The Journal of Thoracic and Cardiovascular Surgery, Vol 90, 541-548, Copyright © 1985 by The American Association for Thoracic Surgery and The Western Thoracic Surgical Association
The Coronary Artery Surgery Study (CASS). A critical appraisal
GS Weinstein and B Levin
The applicability of the Coronary Artery Surgery Study (CASS) to clinical
practice is seriously hampered by the following findings. (1) The CASS
randomized study applies to only a small minority of patients with coronary
artery disease. Attempts to extend the conclusions of CASS to the vast
majority of patients with coronary artery disease are unjustified. (2) The
high percentage of crossover of the medical group made it impossible for
CASS to accomplish its primary goal of contrasting medical and surgical
treatment. (3) Despite the fact that crossover of medically assigned
patients created a bias against surgical treatment, the observed mortality
in the surgical group was still 31% lower than that in the medical group.
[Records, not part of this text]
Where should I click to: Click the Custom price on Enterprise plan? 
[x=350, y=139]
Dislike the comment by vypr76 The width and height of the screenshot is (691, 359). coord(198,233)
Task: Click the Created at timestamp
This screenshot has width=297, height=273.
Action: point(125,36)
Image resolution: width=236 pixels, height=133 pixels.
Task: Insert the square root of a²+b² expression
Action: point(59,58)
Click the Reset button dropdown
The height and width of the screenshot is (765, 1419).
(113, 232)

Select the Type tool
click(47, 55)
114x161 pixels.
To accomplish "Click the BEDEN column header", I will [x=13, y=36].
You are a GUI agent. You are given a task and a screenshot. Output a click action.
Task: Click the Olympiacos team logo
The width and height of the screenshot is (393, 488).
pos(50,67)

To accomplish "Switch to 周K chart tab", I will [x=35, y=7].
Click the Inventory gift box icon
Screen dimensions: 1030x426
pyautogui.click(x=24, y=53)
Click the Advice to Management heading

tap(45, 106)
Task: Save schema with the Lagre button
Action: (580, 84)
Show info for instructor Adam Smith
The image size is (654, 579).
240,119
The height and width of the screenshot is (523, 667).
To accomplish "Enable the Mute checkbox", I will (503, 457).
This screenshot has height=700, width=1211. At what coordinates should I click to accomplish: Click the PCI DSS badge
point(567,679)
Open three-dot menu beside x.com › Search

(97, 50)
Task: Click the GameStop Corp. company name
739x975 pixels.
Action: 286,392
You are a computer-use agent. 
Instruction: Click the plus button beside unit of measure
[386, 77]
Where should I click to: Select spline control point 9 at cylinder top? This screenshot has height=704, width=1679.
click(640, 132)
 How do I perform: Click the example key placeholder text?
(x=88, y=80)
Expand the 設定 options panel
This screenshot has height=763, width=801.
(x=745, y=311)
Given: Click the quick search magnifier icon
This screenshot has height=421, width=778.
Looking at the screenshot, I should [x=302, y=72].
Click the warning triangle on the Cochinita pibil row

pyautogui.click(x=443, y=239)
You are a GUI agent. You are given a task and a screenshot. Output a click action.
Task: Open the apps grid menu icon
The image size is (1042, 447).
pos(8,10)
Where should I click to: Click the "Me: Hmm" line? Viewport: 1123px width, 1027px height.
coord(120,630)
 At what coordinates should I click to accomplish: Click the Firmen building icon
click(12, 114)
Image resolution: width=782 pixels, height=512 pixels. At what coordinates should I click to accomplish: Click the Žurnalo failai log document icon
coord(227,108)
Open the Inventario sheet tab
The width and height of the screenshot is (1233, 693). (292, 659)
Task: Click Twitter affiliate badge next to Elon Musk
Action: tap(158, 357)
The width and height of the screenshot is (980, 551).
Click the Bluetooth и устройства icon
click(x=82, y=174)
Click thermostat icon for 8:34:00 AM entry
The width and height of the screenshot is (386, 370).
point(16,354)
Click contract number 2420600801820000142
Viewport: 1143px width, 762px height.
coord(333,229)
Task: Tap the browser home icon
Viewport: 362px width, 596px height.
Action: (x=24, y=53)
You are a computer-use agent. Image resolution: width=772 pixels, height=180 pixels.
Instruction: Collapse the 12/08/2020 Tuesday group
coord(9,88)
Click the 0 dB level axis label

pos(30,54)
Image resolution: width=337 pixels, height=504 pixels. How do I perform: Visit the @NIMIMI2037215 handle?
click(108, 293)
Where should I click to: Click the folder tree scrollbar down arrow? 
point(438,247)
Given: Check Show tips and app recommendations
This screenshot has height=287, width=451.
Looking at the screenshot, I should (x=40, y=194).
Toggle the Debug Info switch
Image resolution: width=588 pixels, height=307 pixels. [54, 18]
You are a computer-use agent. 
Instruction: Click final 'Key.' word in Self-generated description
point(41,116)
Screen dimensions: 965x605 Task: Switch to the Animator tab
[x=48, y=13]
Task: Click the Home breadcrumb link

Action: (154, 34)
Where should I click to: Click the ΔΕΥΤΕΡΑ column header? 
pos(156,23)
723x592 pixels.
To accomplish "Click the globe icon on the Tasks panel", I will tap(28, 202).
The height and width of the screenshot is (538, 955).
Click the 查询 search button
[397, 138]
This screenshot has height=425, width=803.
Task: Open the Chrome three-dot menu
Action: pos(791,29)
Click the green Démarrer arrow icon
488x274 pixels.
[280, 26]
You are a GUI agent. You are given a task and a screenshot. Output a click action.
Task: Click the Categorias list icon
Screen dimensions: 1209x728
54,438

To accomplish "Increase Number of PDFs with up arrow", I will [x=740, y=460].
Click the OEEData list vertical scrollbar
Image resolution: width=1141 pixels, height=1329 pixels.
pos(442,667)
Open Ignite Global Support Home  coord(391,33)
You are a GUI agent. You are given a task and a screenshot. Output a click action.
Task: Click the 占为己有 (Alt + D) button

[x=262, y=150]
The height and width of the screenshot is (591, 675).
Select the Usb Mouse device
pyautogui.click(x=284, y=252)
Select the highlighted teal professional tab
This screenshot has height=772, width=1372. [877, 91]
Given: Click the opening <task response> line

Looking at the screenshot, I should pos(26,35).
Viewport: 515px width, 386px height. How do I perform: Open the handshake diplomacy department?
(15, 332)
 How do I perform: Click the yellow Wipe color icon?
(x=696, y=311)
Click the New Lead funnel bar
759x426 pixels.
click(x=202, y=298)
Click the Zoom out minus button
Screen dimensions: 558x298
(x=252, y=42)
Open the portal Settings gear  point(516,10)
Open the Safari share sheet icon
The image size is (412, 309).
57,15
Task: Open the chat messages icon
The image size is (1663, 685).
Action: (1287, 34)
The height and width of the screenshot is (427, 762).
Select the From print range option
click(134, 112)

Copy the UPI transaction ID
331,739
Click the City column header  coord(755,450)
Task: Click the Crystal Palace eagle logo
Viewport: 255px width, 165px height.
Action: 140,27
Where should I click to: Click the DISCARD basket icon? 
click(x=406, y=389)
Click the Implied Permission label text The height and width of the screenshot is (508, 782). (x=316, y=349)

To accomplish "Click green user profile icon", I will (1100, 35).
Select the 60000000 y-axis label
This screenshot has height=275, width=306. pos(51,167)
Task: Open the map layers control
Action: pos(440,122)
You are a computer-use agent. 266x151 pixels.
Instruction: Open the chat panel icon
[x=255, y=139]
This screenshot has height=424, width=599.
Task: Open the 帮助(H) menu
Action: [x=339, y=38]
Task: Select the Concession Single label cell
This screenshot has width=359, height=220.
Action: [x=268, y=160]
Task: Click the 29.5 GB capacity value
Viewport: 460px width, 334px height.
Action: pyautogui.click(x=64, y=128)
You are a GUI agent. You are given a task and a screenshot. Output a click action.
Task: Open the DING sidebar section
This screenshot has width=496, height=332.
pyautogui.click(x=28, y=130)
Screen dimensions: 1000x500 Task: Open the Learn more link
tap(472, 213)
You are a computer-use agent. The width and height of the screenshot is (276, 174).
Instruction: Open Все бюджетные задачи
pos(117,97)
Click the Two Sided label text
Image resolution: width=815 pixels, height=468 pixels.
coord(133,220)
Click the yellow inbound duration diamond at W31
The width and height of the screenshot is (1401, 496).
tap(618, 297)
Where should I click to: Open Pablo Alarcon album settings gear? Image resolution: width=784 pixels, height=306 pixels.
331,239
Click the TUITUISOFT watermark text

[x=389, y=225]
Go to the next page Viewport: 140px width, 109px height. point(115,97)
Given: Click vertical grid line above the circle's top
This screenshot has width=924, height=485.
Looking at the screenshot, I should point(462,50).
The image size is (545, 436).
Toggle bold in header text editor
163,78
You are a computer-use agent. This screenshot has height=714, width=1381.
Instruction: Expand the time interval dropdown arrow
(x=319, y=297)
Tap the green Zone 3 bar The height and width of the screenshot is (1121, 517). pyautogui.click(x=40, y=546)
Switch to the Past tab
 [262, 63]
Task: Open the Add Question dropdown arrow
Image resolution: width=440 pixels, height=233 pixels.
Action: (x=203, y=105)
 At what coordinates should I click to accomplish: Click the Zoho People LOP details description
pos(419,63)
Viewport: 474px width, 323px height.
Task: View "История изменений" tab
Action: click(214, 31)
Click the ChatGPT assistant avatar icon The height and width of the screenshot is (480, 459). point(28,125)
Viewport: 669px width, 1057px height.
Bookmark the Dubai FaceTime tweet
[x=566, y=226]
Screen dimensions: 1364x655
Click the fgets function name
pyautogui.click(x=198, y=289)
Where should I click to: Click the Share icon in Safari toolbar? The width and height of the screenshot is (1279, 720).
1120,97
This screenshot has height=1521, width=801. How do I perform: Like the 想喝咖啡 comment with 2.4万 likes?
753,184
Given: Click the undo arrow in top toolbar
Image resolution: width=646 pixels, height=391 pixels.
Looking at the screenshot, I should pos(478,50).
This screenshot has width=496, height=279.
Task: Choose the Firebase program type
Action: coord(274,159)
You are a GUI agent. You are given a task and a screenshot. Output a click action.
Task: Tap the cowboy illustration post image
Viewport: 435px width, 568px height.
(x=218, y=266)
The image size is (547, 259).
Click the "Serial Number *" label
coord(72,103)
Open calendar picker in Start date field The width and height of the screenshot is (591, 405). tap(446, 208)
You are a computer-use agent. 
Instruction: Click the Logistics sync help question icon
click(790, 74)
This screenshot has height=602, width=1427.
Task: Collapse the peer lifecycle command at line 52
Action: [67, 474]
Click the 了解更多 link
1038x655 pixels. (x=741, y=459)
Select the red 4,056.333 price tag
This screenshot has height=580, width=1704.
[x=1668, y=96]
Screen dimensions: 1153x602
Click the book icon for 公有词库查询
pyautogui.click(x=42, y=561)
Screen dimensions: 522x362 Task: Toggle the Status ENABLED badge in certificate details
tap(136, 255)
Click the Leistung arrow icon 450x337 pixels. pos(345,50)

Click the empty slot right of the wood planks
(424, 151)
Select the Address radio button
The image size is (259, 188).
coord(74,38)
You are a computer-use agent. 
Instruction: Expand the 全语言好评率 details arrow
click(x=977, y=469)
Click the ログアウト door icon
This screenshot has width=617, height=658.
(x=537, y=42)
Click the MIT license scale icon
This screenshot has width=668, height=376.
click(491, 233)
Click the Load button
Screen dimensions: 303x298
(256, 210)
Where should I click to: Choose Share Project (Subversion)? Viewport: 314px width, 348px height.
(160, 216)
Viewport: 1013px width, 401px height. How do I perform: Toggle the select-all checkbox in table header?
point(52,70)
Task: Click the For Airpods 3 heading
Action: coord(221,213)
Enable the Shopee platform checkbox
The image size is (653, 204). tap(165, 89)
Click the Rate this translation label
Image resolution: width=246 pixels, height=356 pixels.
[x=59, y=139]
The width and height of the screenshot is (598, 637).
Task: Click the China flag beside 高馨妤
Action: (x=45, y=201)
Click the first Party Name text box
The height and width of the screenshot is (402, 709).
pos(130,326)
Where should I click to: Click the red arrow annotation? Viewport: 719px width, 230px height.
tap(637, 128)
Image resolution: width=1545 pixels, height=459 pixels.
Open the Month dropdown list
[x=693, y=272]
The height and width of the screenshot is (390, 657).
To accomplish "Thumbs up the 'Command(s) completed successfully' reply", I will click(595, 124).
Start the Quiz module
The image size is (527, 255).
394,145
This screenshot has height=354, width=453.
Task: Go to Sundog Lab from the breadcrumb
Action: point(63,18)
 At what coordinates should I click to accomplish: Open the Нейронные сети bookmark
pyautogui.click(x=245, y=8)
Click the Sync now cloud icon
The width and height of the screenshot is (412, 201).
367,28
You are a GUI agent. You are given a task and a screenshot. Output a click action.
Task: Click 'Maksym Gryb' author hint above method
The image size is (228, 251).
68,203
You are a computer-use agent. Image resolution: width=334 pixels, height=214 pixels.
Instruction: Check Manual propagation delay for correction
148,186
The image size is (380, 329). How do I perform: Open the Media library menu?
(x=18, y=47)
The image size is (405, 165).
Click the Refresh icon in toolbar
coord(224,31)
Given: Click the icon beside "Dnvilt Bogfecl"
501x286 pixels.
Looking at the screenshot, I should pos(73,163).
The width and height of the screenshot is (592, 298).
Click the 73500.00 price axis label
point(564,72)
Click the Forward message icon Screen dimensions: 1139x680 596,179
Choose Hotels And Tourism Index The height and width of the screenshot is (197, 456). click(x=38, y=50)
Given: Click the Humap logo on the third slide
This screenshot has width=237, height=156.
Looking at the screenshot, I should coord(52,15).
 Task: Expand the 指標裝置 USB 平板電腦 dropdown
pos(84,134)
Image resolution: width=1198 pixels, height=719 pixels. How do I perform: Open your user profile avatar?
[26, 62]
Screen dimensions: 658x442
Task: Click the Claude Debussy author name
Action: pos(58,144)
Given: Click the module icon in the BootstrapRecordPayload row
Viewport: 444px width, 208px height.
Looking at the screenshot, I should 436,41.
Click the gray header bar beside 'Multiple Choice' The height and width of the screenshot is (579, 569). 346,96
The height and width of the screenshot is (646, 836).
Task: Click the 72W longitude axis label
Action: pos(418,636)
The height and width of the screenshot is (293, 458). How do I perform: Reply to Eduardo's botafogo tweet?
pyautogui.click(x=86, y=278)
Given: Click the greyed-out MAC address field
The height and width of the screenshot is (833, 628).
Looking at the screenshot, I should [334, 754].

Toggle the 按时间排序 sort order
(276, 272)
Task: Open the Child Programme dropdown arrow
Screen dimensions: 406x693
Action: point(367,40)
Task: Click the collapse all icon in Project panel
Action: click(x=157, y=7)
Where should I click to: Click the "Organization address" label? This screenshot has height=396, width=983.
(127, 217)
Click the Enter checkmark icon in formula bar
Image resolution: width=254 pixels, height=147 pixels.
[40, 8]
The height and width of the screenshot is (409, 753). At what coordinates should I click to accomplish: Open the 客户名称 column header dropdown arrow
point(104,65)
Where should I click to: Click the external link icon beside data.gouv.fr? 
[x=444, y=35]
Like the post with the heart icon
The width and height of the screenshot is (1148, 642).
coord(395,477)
(4) The failure of CASS to find this difference to be statistically
significant must take into account the fact that the statistical power of
CASS was so low that a real difference was likely to be overlooked. (5) The
conclusion that patients similar to those in the study may safely defer
operation is unwarranted and violates the principles of prospective study
design. In addition, CASS failed to address the possibility that deferring
operation may compromise long-term survival.